## AVAILABLE DATA
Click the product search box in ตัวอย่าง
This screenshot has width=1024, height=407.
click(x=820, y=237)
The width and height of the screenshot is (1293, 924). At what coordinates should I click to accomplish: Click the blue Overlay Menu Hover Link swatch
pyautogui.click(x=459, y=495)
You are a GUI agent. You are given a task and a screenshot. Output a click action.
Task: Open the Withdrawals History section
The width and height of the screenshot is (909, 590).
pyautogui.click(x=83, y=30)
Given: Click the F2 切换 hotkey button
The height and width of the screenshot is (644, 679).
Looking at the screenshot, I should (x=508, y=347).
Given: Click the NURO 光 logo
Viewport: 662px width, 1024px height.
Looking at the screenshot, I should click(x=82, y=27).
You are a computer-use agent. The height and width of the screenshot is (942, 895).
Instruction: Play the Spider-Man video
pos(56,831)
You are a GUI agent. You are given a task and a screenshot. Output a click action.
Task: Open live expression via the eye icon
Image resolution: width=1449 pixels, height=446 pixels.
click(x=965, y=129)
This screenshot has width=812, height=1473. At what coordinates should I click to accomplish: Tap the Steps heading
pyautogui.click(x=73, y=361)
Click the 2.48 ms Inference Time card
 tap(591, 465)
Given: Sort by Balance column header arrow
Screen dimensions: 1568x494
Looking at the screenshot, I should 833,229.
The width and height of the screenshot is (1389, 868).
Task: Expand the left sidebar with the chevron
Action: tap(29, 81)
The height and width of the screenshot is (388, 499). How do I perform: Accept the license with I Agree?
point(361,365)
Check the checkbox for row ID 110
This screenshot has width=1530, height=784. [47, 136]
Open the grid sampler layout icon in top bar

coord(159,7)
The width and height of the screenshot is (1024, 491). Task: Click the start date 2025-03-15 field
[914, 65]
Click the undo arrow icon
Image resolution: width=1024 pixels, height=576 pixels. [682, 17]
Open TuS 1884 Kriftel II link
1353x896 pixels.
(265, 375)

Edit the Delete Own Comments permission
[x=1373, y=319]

## WHAT IS NEEDED
Write out the entries in full, exactly as given.

## RESULT OF THE EXERCISE
Click the product search box in ตัวอย่าง
This screenshot has width=1024, height=407.
click(x=820, y=237)
The width and height of the screenshot is (1293, 924). At what coordinates should I click to accomplish: Click the blue Overlay Menu Hover Link swatch
pyautogui.click(x=459, y=495)
You are a GUI agent. You are given a task and a screenshot. Output a click action.
Task: Open the Withdrawals History section
The width and height of the screenshot is (909, 590).
pyautogui.click(x=83, y=30)
Given: Click the F2 切换 hotkey button
The height and width of the screenshot is (644, 679).
Looking at the screenshot, I should (x=508, y=347).
Given: Click the NURO 光 logo
Viewport: 662px width, 1024px height.
Looking at the screenshot, I should click(x=82, y=27).
You are a computer-use agent. The height and width of the screenshot is (942, 895).
Instruction: Play the Spider-Man video
pos(56,831)
You are a GUI agent. You are given a task and a screenshot. Output a click action.
Task: Open live expression via the eye icon
Image resolution: width=1449 pixels, height=446 pixels.
click(x=965, y=129)
This screenshot has width=812, height=1473. At what coordinates should I click to accomplish: Tap the Steps heading
pyautogui.click(x=73, y=361)
Click the 2.48 ms Inference Time card
 tap(591, 465)
Given: Sort by Balance column header arrow
Screen dimensions: 1568x494
Looking at the screenshot, I should 833,229.
The width and height of the screenshot is (1389, 868).
Task: Expand the left sidebar with the chevron
Action: tap(29, 81)
The height and width of the screenshot is (388, 499). How do I perform: Accept the license with I Agree?
point(361,365)
Check the checkbox for row ID 110
This screenshot has width=1530, height=784. [47, 136]
Open the grid sampler layout icon in top bar

coord(159,7)
The width and height of the screenshot is (1024, 491). Task: Click the start date 2025-03-15 field
[914, 65]
Click the undo arrow icon
Image resolution: width=1024 pixels, height=576 pixels. [682, 17]
Open TuS 1884 Kriftel II link
1353x896 pixels.
(265, 375)

Edit the Delete Own Comments permission
[x=1373, y=319]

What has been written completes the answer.